• _Set exercise_: Which lines in the items below contain the word "dimensions"? Report each of them in full.

--- Begin ---

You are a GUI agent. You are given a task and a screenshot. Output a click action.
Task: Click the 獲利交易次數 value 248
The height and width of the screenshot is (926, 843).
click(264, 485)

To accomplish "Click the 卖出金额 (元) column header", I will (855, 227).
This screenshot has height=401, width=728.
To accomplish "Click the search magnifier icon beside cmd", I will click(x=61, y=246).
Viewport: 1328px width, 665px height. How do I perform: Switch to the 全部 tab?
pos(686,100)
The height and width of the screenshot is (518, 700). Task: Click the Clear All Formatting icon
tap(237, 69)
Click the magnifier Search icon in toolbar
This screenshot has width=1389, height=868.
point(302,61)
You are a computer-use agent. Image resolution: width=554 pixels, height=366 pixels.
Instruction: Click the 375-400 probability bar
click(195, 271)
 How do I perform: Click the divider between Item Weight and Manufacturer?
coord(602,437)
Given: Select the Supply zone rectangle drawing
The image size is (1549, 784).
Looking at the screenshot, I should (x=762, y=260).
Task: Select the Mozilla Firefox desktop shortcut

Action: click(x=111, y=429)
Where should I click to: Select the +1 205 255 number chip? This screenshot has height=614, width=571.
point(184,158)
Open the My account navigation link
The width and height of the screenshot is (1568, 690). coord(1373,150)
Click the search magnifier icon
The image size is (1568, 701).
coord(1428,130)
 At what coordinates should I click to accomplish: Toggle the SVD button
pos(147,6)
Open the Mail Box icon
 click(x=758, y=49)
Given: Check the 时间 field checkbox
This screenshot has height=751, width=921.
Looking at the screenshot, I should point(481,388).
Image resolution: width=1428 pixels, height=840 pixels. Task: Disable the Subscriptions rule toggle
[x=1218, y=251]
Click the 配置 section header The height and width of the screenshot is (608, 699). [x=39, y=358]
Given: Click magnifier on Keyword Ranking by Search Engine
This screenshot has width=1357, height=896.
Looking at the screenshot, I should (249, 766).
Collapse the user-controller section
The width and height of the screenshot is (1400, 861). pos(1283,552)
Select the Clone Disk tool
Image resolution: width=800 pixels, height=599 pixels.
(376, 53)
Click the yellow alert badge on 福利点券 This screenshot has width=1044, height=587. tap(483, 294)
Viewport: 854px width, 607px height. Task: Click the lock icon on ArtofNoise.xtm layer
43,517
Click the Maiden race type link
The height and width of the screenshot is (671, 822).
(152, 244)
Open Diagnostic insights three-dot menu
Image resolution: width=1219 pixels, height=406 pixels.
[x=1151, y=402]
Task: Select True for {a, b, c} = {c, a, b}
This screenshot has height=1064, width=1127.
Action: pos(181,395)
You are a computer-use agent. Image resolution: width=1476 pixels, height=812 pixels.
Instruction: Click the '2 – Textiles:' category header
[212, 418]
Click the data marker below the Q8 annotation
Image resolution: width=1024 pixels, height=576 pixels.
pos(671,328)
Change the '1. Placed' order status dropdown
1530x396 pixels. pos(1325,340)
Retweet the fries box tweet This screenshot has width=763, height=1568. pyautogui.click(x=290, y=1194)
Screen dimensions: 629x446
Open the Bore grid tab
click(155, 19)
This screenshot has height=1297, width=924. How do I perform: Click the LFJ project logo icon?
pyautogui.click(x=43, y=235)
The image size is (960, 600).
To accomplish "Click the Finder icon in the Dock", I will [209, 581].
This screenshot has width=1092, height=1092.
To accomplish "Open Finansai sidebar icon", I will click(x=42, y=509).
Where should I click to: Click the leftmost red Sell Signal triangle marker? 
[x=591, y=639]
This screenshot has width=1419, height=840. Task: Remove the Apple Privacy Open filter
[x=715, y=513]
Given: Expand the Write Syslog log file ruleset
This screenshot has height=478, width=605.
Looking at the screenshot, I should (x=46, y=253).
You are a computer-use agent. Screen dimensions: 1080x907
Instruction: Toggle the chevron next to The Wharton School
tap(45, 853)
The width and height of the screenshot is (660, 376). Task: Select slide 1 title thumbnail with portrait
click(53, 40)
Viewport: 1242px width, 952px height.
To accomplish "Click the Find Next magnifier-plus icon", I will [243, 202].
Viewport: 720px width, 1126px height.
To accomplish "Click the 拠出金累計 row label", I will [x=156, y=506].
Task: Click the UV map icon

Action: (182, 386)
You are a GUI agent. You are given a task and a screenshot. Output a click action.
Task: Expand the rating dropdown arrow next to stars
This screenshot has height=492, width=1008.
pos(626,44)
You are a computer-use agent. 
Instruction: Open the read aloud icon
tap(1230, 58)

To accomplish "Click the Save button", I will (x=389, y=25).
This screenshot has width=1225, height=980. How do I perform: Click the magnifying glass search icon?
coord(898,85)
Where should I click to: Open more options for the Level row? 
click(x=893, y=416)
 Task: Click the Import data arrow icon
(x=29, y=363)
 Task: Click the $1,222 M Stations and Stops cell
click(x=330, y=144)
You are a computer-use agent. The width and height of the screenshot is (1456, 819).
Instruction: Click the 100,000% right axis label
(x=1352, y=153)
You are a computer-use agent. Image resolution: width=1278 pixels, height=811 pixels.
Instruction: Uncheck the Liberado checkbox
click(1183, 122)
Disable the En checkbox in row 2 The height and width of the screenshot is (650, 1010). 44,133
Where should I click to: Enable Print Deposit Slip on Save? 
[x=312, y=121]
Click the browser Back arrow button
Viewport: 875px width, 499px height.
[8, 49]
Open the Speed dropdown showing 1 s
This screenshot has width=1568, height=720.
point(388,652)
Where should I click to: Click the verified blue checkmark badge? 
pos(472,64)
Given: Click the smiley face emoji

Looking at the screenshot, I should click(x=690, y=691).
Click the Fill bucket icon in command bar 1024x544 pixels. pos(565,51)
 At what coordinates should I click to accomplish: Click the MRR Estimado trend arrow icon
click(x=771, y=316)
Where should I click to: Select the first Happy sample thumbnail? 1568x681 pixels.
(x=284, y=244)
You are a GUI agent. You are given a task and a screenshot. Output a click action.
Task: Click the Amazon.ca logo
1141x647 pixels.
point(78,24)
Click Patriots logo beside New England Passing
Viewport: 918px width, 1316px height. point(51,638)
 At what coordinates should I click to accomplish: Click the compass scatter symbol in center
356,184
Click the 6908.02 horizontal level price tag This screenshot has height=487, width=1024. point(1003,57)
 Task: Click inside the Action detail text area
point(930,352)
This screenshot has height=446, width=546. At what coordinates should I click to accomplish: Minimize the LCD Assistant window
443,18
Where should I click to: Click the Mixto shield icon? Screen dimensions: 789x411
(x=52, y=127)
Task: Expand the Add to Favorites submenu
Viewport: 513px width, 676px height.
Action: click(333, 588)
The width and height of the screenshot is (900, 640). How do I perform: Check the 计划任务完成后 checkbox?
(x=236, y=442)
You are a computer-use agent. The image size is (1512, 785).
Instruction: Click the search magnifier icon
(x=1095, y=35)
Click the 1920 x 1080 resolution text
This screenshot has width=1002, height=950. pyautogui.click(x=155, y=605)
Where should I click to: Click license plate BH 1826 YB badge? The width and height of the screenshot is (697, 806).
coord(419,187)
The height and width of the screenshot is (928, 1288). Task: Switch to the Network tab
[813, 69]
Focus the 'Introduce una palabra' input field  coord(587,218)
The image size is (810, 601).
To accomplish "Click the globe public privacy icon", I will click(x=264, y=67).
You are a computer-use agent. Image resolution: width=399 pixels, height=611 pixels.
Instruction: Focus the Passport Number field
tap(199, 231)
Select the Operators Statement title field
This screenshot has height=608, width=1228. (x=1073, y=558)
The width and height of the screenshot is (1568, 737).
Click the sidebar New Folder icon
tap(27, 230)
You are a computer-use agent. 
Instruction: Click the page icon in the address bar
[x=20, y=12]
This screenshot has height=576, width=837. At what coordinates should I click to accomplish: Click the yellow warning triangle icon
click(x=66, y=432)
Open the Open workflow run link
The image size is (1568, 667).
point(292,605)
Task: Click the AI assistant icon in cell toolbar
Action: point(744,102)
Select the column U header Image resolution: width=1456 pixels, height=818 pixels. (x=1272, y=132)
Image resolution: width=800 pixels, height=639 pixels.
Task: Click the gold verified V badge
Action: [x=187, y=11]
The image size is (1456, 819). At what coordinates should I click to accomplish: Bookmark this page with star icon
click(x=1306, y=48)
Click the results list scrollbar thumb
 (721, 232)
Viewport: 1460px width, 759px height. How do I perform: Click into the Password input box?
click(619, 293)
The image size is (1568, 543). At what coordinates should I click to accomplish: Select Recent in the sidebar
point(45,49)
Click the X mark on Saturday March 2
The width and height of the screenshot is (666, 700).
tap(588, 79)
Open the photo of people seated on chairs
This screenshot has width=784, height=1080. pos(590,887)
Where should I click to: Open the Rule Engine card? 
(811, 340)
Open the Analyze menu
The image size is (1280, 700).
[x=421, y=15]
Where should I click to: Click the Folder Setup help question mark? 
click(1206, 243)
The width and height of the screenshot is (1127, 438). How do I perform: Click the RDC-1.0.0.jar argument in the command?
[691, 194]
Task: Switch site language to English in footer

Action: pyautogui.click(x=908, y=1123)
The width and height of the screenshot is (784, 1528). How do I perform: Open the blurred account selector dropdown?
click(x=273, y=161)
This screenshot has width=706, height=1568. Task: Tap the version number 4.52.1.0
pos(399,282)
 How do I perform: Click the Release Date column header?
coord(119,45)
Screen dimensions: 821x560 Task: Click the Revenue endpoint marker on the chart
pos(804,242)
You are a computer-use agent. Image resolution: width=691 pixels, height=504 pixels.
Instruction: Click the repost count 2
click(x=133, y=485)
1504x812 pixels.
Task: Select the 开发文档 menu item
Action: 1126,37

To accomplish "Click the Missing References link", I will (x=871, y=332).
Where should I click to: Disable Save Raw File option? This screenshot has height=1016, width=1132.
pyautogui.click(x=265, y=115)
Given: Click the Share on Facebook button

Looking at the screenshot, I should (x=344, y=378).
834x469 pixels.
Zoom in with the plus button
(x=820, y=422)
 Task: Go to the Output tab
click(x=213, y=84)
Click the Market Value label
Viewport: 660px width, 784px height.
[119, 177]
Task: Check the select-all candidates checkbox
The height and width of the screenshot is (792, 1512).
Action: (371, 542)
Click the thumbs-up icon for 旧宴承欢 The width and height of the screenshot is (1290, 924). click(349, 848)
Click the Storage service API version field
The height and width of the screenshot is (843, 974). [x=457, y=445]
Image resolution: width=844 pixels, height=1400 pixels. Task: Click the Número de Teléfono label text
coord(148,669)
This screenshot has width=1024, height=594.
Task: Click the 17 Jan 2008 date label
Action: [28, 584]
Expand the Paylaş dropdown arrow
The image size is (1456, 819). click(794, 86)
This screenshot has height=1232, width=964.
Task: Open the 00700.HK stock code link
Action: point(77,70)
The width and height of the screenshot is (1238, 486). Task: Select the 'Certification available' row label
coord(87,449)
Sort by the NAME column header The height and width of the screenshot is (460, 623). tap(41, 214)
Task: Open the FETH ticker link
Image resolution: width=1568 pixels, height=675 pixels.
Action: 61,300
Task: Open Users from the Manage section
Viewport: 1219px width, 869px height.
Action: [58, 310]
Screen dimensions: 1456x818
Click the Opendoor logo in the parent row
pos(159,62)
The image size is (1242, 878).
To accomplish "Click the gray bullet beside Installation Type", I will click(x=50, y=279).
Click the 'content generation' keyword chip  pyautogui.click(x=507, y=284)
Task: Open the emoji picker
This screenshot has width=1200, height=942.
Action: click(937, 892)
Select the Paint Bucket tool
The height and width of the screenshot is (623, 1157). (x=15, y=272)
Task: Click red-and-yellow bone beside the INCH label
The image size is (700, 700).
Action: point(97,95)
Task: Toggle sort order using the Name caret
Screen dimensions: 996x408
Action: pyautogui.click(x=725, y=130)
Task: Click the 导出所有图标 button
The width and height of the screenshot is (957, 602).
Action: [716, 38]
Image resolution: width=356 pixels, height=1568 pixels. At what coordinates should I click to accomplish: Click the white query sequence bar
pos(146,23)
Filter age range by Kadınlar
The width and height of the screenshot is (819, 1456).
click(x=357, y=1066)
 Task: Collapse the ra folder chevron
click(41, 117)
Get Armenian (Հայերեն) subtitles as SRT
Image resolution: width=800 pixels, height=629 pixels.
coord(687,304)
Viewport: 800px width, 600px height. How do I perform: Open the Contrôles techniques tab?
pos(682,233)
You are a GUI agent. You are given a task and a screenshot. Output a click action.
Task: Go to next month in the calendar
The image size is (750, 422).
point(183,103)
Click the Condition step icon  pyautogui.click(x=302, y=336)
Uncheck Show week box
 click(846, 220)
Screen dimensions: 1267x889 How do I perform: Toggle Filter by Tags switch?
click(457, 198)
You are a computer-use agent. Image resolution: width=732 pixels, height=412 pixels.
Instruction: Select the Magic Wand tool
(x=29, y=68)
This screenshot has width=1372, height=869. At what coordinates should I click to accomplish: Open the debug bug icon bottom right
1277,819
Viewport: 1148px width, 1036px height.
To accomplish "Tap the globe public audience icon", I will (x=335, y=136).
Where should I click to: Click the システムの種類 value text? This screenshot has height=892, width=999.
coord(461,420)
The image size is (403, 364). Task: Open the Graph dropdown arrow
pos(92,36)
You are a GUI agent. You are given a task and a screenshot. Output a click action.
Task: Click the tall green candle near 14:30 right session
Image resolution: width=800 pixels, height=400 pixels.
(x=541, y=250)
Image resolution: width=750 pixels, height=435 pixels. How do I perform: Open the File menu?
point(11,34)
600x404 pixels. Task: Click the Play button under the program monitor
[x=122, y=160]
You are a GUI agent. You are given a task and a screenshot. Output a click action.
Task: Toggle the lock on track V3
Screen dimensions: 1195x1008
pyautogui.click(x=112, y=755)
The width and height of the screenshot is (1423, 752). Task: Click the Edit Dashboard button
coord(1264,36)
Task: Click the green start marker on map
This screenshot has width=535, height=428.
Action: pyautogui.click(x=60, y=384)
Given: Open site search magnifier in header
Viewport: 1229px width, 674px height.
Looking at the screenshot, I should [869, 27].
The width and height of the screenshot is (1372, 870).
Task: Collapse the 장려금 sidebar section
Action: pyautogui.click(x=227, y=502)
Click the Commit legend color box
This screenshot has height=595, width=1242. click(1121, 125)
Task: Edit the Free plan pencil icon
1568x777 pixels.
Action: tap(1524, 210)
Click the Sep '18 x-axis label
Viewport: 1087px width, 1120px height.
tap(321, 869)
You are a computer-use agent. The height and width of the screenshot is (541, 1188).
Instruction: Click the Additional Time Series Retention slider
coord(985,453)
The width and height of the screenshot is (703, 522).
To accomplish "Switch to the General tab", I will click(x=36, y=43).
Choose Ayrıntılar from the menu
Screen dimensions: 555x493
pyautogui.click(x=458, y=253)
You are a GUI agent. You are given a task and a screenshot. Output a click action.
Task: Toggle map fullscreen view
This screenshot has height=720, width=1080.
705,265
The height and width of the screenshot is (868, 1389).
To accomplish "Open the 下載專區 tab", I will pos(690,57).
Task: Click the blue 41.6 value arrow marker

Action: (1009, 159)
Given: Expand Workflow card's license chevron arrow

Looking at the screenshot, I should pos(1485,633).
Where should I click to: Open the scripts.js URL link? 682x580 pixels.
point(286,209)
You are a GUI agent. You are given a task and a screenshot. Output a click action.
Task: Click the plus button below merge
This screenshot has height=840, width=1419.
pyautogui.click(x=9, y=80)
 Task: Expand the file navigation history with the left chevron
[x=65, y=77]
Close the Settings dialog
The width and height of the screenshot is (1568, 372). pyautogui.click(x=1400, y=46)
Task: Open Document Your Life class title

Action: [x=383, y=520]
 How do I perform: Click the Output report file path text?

--- End ---

• _Final result_:
Screen dimensions: 629x446
You are a computer-use agent. Screen dimensions: 1080x907
Where should I click to: Click the Mixto shield icon? Screen dimensions: 789x411
Screen dimensions: 821x560 Task: Click the Revenue endpoint marker on the chart
Screen dimensions: 1456x818
Screen dimensions: 996x408
Screen dimensions: 1267x889 How do I perform: Toggle Filter by Tags switch?
Screen dimensions: 1195x1008
Screen dimensions: 555x493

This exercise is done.